A lot of models we practically wish to calibrate with probeye are developed in FEniCS, as it is the main simulation tool in our group. In FEniCS there is a restriction: we cannot deepcopy a FEniCS function, which is very often used in a simulator. Nevertheless, in probeye there are currently some places where the inference problem and its ingredients (mainly the forward model/simulator) are subjected to 'deepcopy'. This obviously raises failing errors as soon as there is any FEniCS function as attribute of the forward model we sub-class from probeye.ForwardModelBase. This (having FEniCS function as attribute of FW model) can certainly be avoided in simple examples of FW models, however, I find this as a major restriction in developing more involved FW models that we are going to sub-class from probeye.ForwardModelBase .

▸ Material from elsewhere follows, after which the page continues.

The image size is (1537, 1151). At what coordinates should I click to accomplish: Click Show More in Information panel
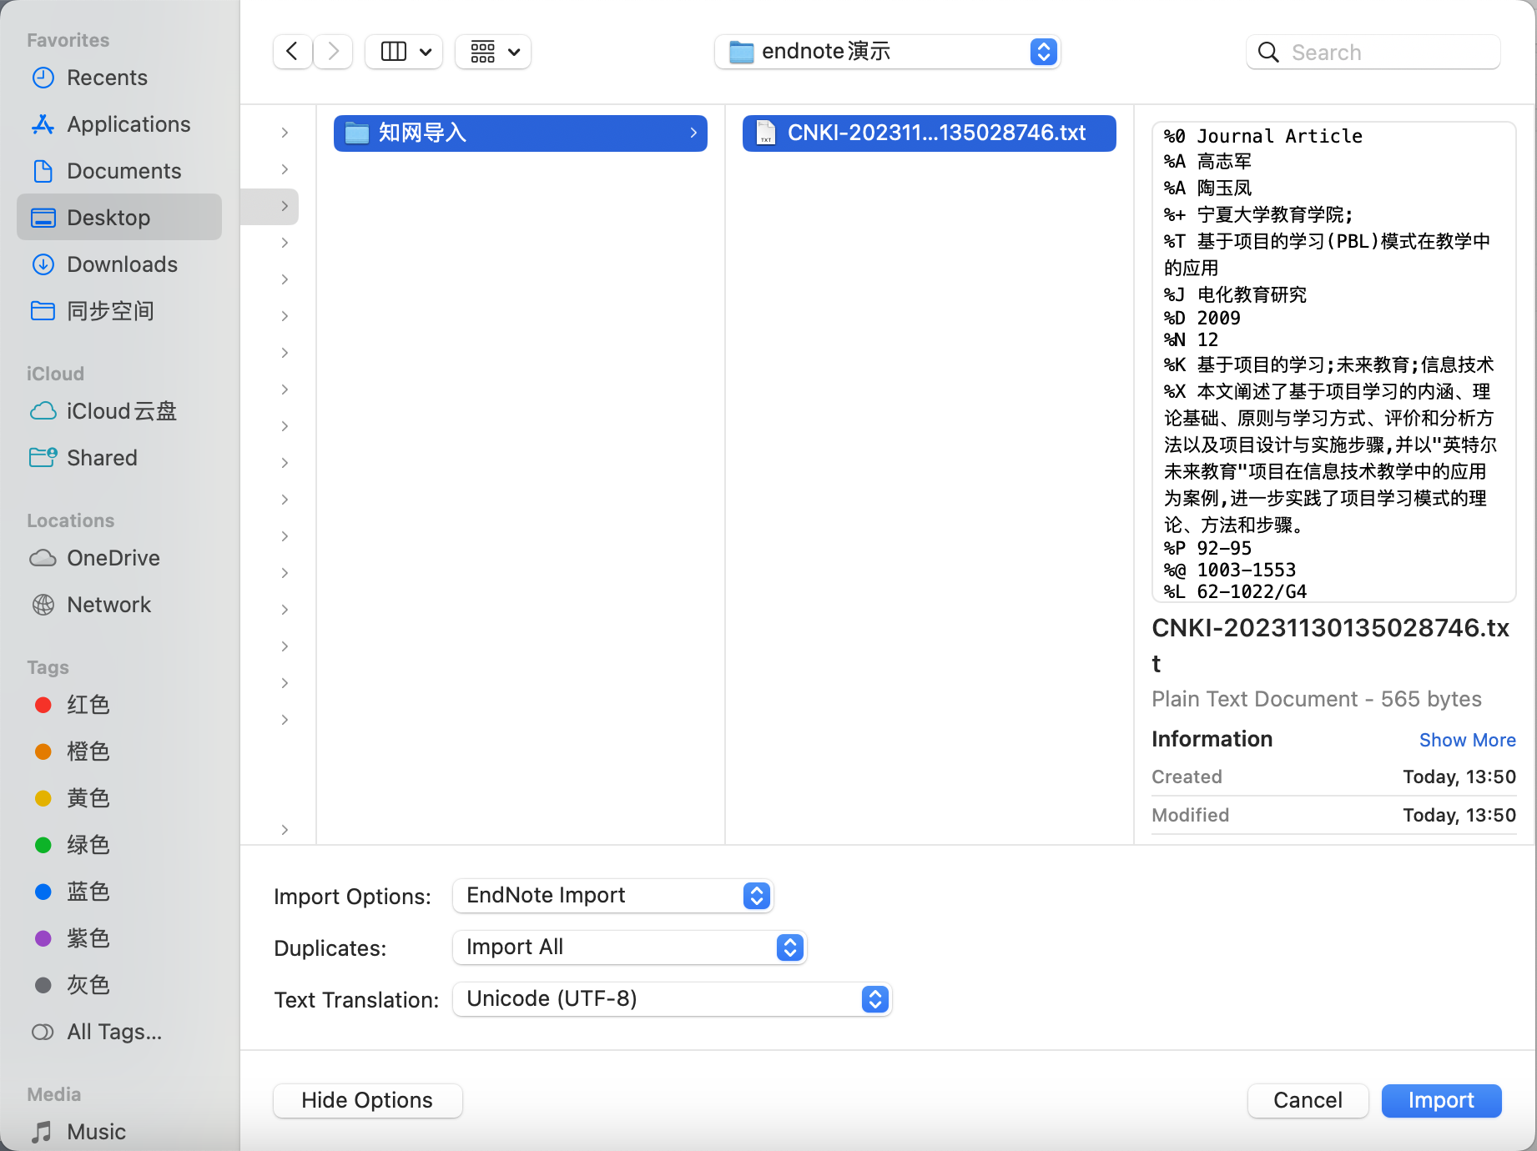point(1468,740)
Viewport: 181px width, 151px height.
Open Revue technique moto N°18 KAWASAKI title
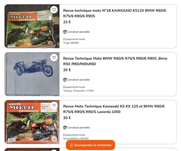pos(114,13)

I am not sure which reasons are considered for making deepcopy of the inference problem in probeye. Maybe it has been a safe way of passing the same problem to several solvers. If so, perhaps a better approach instead of making deepcopy would be to introduce methods like 'reset_problem', such that the problem and particularly the forward simulator behind it can be returned to their original default state. Maybe this method can be considered as a must attribute of any forward simulator that a user is going to calibrate by probeye.

Edit:
Still a simple default method for such 'reset_problem' routine could be just making a deepcopy. The user can optionally provides/overwrites their own choice.

Edit-2:
There exist in total three of such copy.deepcopy operations in probeye:

sensor_data_tuples = cp.deepcopy(sensor_data)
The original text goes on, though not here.